# Kubeflow Fairing Kaniko Cloud Builder on AWS

## Requirements

 * You must be running Kubeflow 1.0 or newer on EKS


### Create AWS secret in kubernetes and grant aws access to your notebook

> Note: Once IAM for Service Account is merged in 1.0.1, we don't have to use credentials

1. Please create an AWS secret in current namespace. 

> Note: To get base64 string, try `echo -n $AWS_ACCESS_KEY_ID | base64`. 
> Make sure you have `AmazonEC2ContainerRegistryFullAccess` and `AmazonS3FullAccess` for this experiment.
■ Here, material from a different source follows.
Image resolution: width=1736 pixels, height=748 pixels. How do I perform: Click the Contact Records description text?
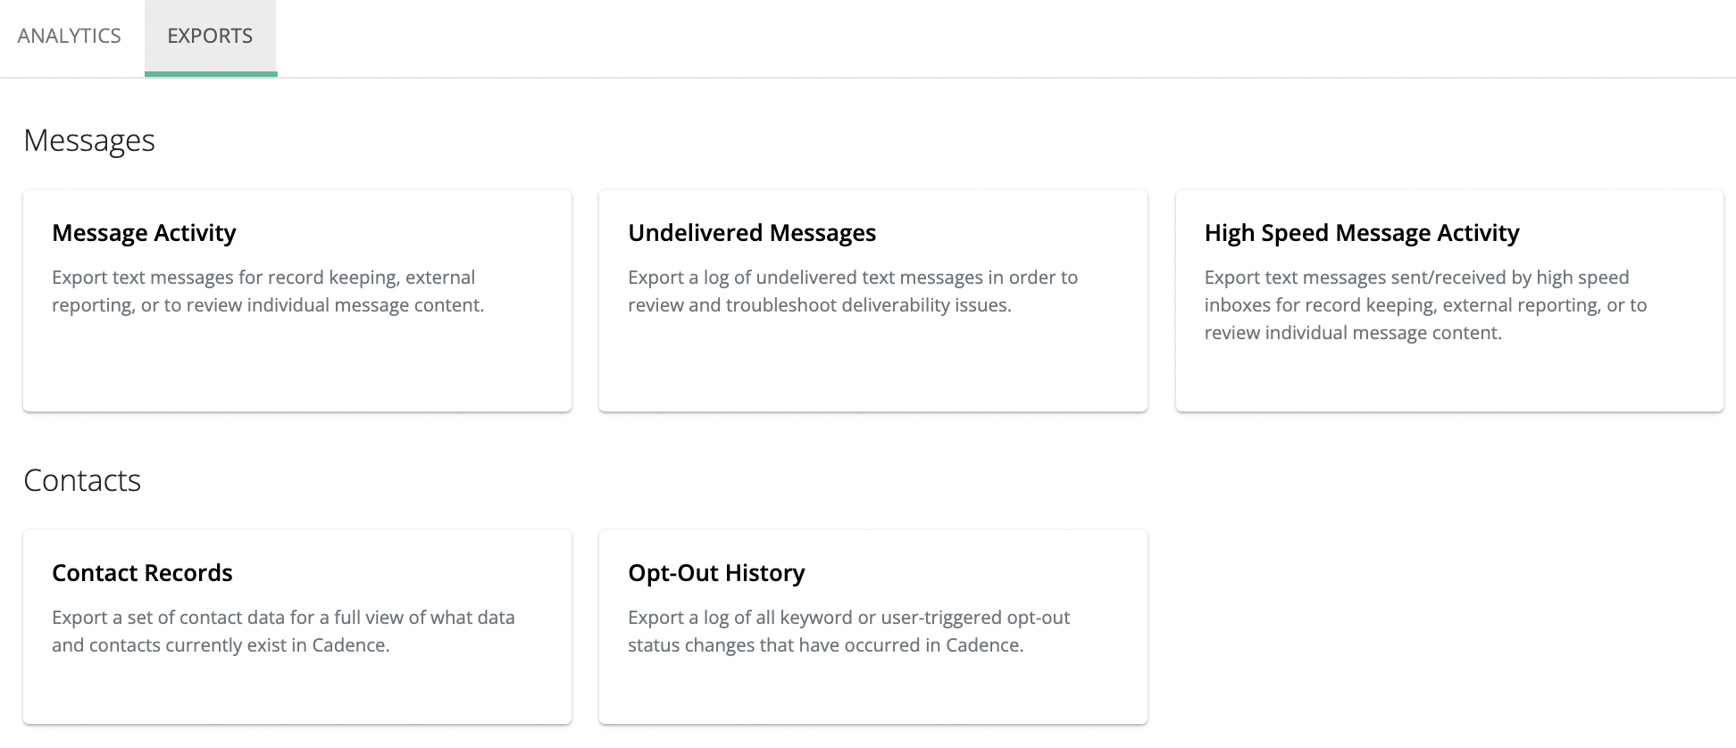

Pods will use credentials to talk to AWS services.

In [None]:
%%bash

# Replace placeholder with your own AWS credentials
AWS_ACCESS_KEY_ID=''
AWS_SECRET_ACCESS_KEY=''

kubectl create secret generic aws-secret --from-literal=AWS_ACCESS_KEY_ID=${AWS_ACCESS_KEY_ID} --from-literal=AWS_SECRET_ACCESS_KEY=${AWS_SECRET_ACCESS_KEY}

2. Attach `AmazonEC2ContainerRegistryFullAccess` and `AmazonS3FullAccess` to EKS node group role and grant AWS access to notebook.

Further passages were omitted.